At the Winter Solstice, there are cultists who would turn the celebration of Christmas into some sort of light worship, replacing the Son with the Sun
That myopia venerates only what can be seen. In ancient cosmology, the "first heaven" was the easily visible part of the universe, and the "second heaven" was the stellar complex beyond that. But St. Paul said: "I know a man in Christ who fourteen years ago was caught up to the third heaven – whether in the body or out of the body I do not know, God knows. And I know that this man was caught up into Paradise – whether in the body or out of the body I do not know, God knows – and he heard things that cannot be told, which man may not utter" (2 Corinthians 12:2-4).
It is likely that he was speaking of the third heaven in the third person about himself. He encountered directly the "glory" that God allowed Moses to approach by indirection: "When my glory passes by, I will put you in a cleft in the rock and cover you with my hand until I have passed by. Then I will remove my hand and you will see my back; but my face must not be seen" (Exodus 33:22-23). Peter, James and John bowed before this radiance at the Transfiguration, and the crowd saw it at the Ascension when they "returned to Jerusalem with great joy, and they were continually in the Temple praising God" (Luke 24:52-53).

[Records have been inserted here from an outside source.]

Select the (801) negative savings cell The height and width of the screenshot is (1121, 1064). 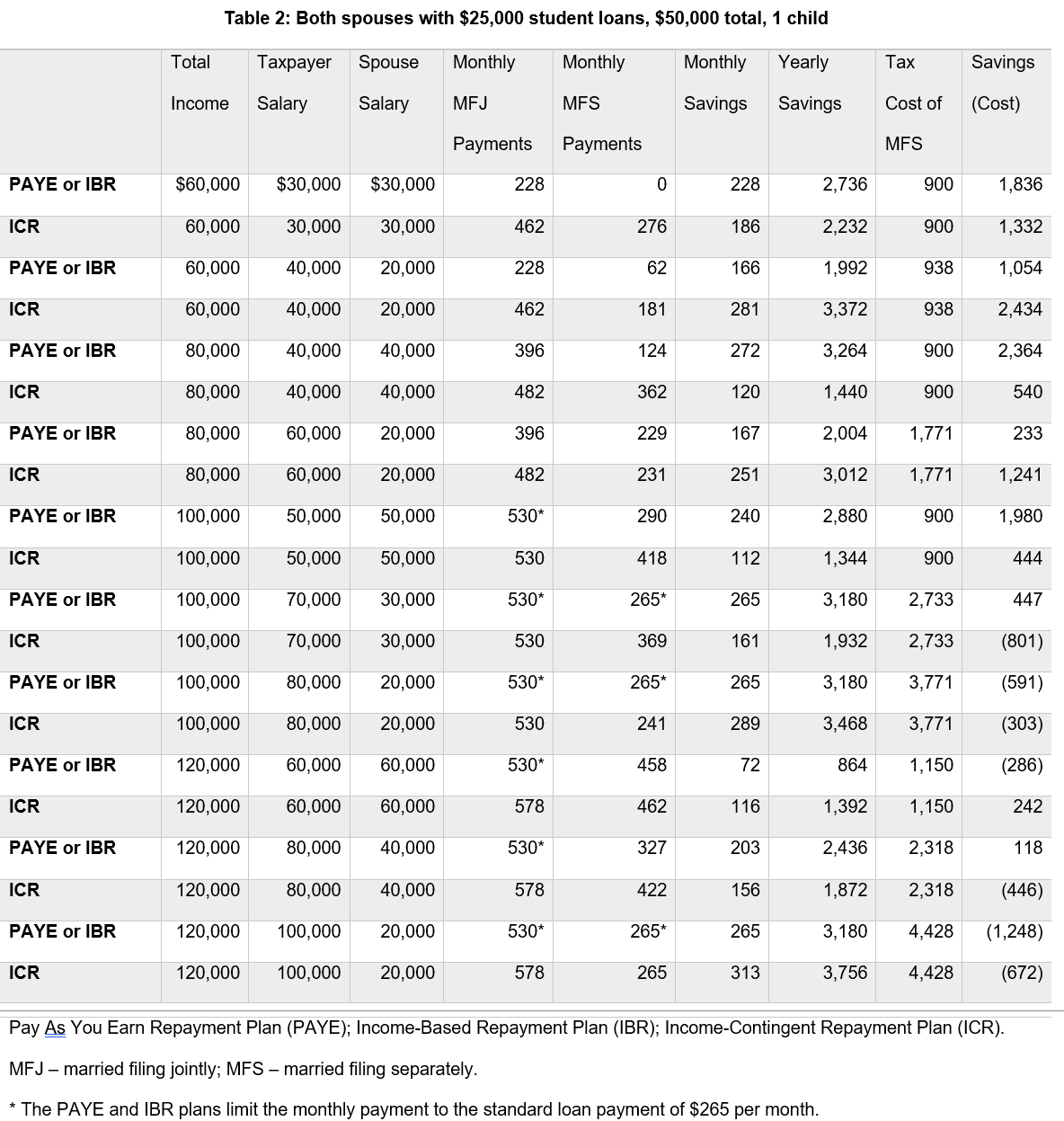point(1022,641)
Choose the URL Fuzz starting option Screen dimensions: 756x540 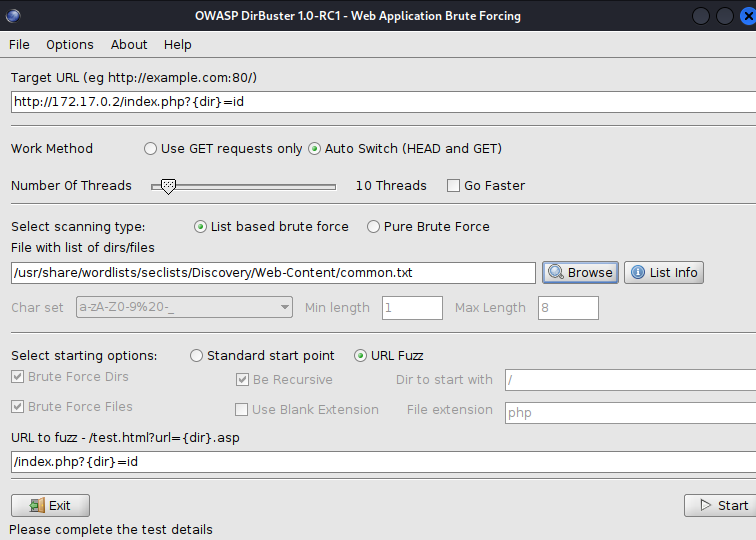point(361,356)
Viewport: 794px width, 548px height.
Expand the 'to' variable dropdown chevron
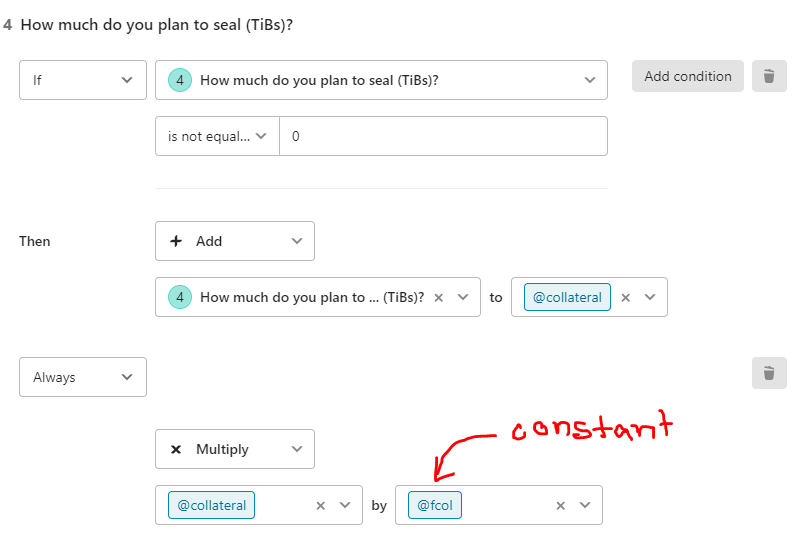tap(650, 297)
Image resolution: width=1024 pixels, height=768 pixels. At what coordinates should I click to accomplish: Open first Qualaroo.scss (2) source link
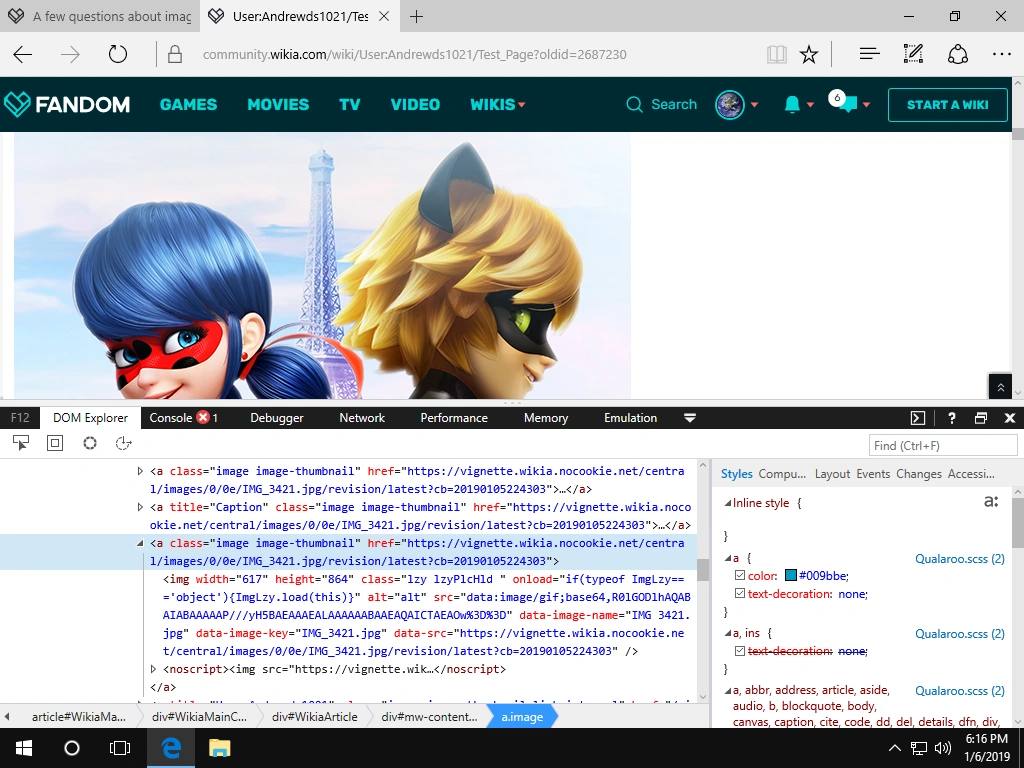pyautogui.click(x=959, y=559)
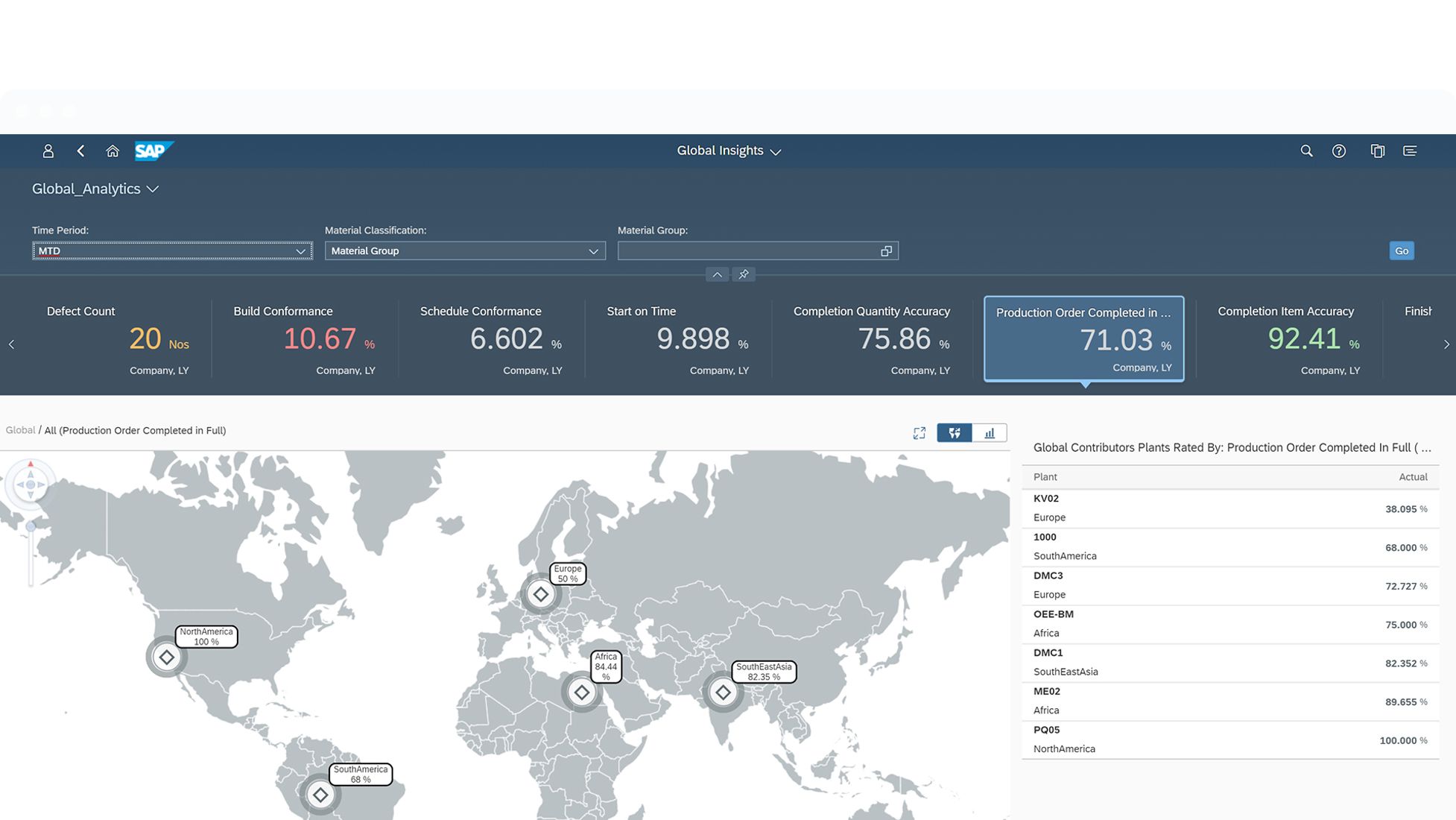Image resolution: width=1456 pixels, height=820 pixels.
Task: Click the copy pages icon in the header
Action: tap(1377, 151)
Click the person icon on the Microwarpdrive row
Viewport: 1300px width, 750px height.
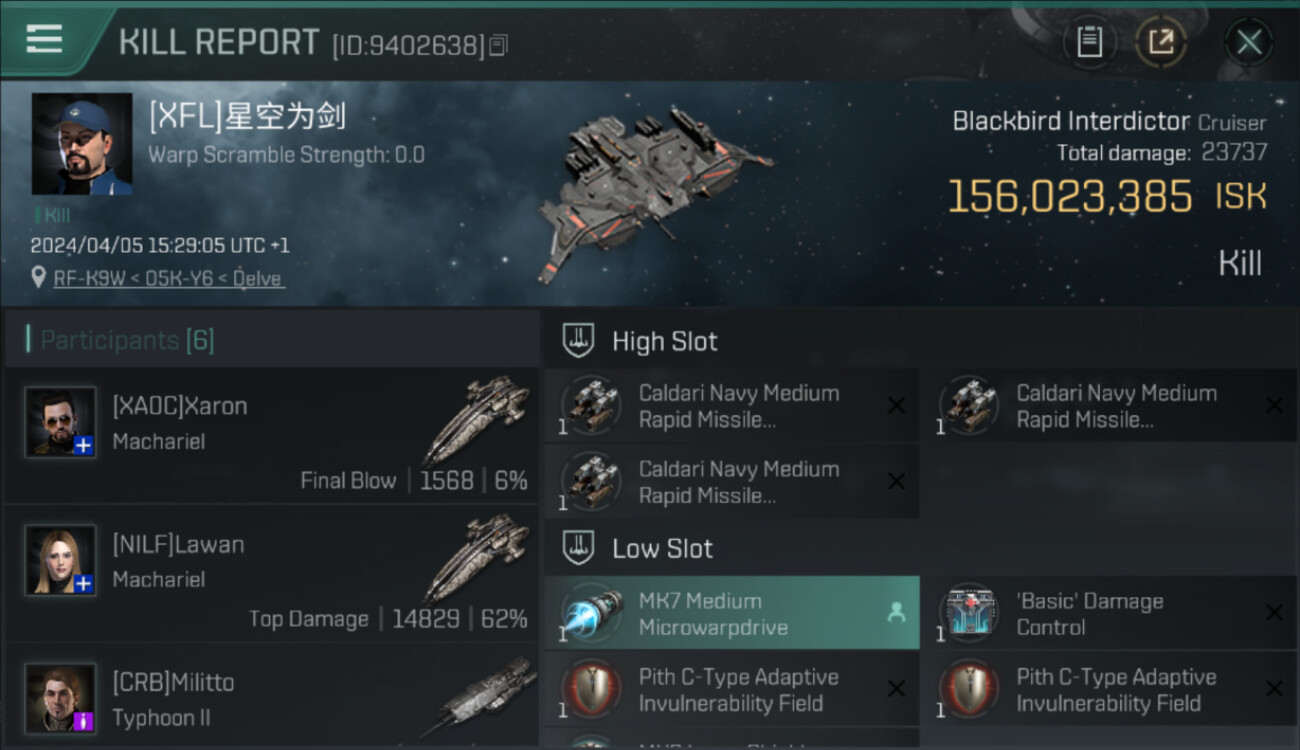(x=896, y=613)
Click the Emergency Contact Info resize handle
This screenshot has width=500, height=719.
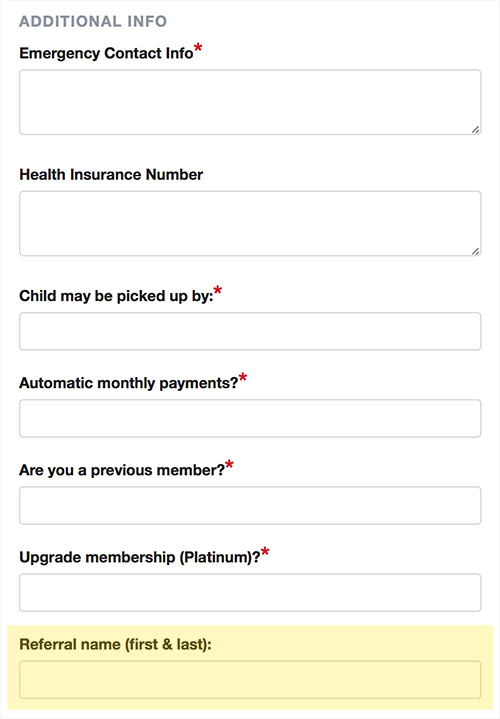click(x=476, y=130)
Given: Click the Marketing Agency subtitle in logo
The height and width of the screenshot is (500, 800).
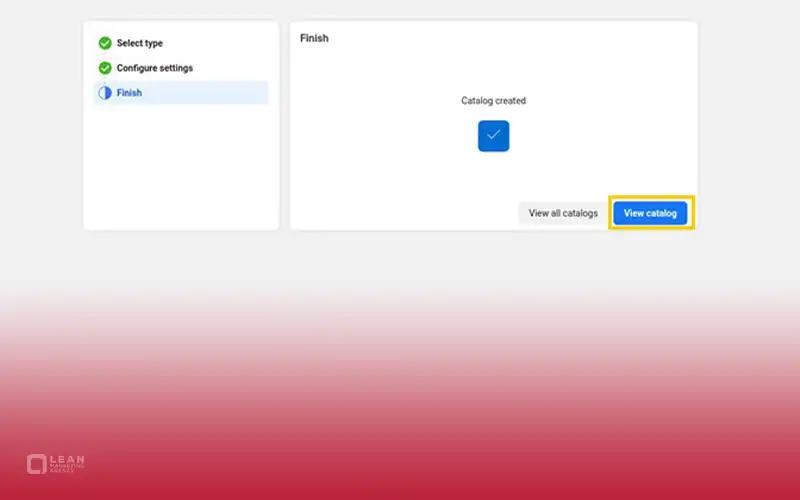Looking at the screenshot, I should click(x=68, y=469).
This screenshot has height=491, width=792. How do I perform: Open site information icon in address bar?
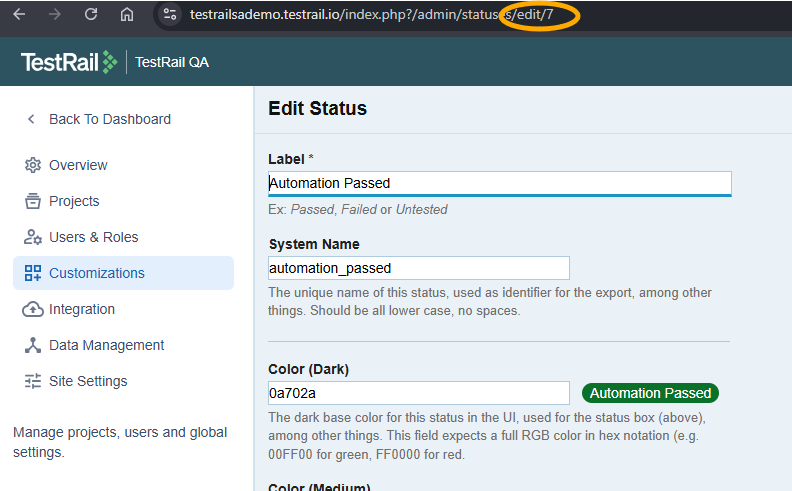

A reflection of that joy was on the face of the Lady who appeared at Lourdes. In 1863 the sculptor Joseph-Hugues Fabisch interviewed St. Bernadette and made his famous statue from her description, but the saint was deeply saddened by how poorly it matched what she had seen. Our Lord guides us cautiously to glory so that we might not become blinded or made speechless by it. With splendid subtlety, the stars on the robe of Our Lady of Guadalupe are exactly as the constellation was in the Mexican sky when the image appeared on the tilma of St. Juan Diego Cuauhtlatoatzin on December 12, 1531. Those stars show the lesser heavens, but are hints of the "third heaven" from which the Light of the World came to shine in our darkness first as a baby and then as a man.
At His birth "the morning stars sang together, and all the sons of God shouted for joy" (Job 38:7). The night before His death, Christ "looked toward heaven" and prayed: "Glorify your Son, that your Son may glorify you" (John 17:1). Until then, the heavenly song had been hushed, for as Chesterton wrote: "There was some one thing that was too great for God to show us when He walked upon our earth; and I have sometimes fancied that it was His mirth."